11:51 on October 26th, 2009
Great script! Thannk you!
For debian/ubuntu, you ned to install libcrypt-ssleay-perl,libsoap-lite-perl,libuuid-perl,libdata-dump-perl
Tested on a ml370G6 + P410i
14:18 on January 17th, 2011
After vSphere Update to 4.1, we get the following error: “401 Unauthorized at /usr/share/perl/5.10/WSMan/WSBasic.pm line 199″
Has anyone tried the Plugin after the Update to vSphere 4.1?
08:18 on March 3rd, 2011
Is there a way to run as a non administrative user?

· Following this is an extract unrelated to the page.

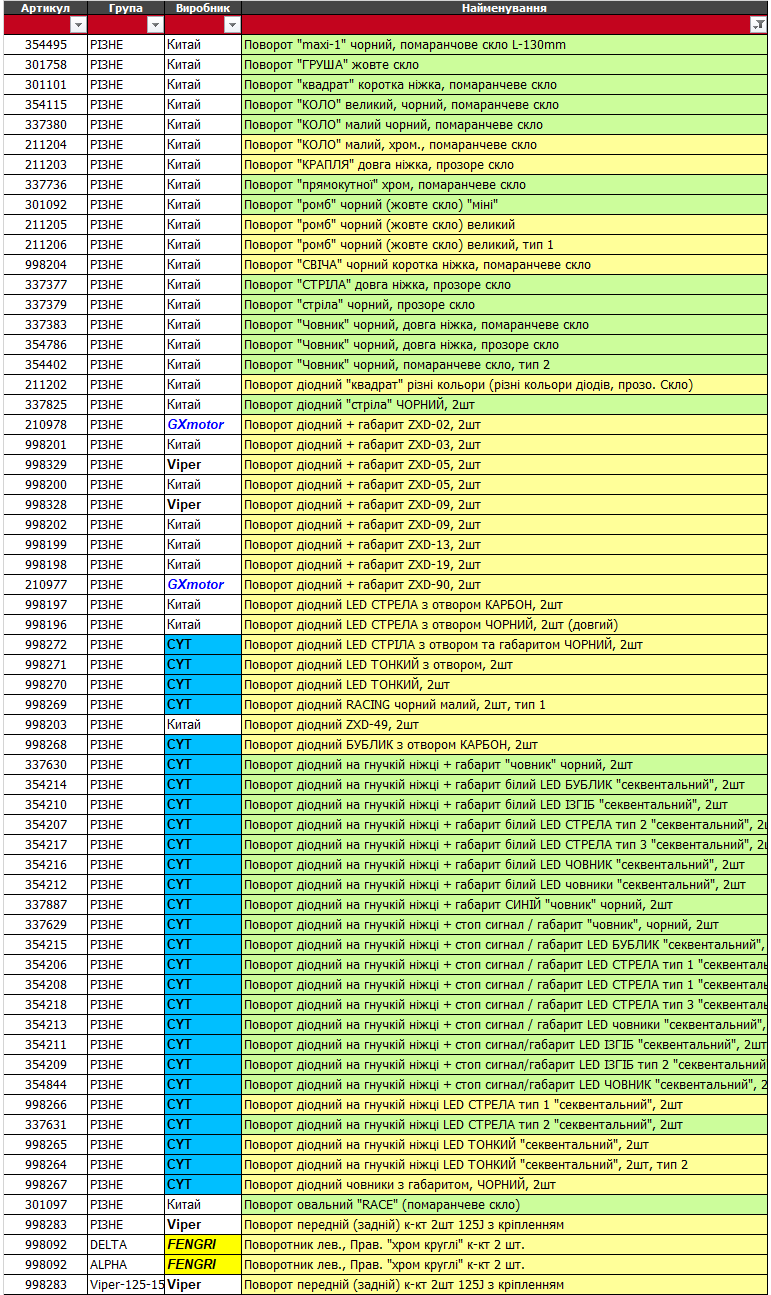Click the Виробник header cell

click(x=203, y=8)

I keep getting error “401 Unauthorized at /usr/share/perl/5.10/WSMan/WSBasic.pm line 199″
10:36 on July 15th, 2011
Hi,
Nice Plugin but sometimes I get the follow Error:
Additional Info:
(Return code of 104 is out of bounds)
Any Idea?
09:45 on August 9th, 2011
Hi, getting the same Error with vSphere 4.1/ connecting to single ESX server: 500 Can’t connect to esx-****:443 (certificate verify failed) at /usr/lib/perl5/5.10.0/WSMan/WSBasic.pm line 199
Is there away to get around this?
Best Regards, T.
14:34 on August 24th, 2011
set this in your Perl Script
$ENV{PERL_LWP_SSL_VERIFY_HOSTNAME} = 0;
14:36 on August 24th, 2011
write this in your Perl Script
$ENV{PERL_LWP_SSL_VERIFY_HOSTNAME} = 0;
09:12 on November 29th, 2011
Hi!
I’m tryin to monitor a DL 380 G4, running on ESXi 4.1.0 (348481), but i only get an “UNKNOWN: Summary status is UNKNOWN. No storage Hardware information found” from the plugin.
On another Server (DL380 G7) everything works fine.

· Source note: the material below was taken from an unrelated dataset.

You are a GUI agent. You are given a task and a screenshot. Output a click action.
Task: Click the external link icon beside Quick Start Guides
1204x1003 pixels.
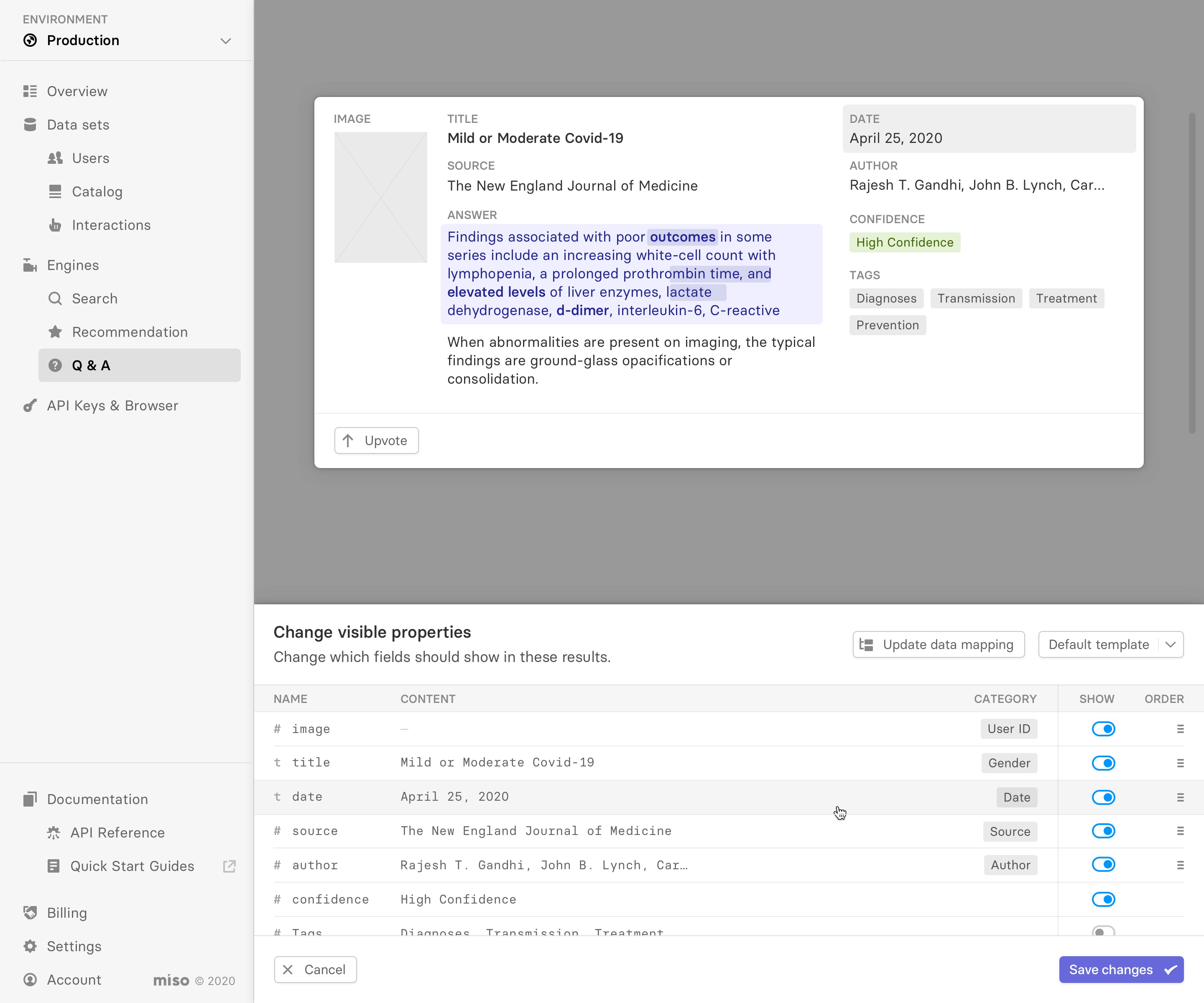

Do you have any suggestions? Do I have to configure anything to be able to read the storage status information?
Best Regards, M. van der Kamp
19:14 on December 1st, 2011
Mhm. Have no real idea. Maybe there is no support for the G4 in the VI perl toolkit.
16:07 on December 6th, 2011
Hello lami
i tried to monitor our hp proliant d460 g1 machines with esxi 5.0
./check_esx4_storage.pl –server es.li.gov –username xxx –password xxxx
but there comes the folowing error:
UNKNOWN: Summary status is UNKNOWN. For details take a look at the long output. No storage Hardware information found
is the script still working with esxi 5.0?
best regards
08:33 on December 8th, 2011
Hi, thank you for the quick feedback. I just checked the sensor overview in the hardware tabs inside vsphere client, there are no informations about the storage – so i guess when I see no informations there, than I just can’t read them with the VI perl toolkit.
Since the server is not on the compatibility list, this is no surprise…
Thank you anyway! Michael
21:35 on December 29th, 2011
Has anyone tried this script with ESXi 5? We’ve migrated a couple boxes here which worked at version 4, but not now. (I know it says “esx4″ right in the name.) I’m just curious if anyone’s made it work with 5.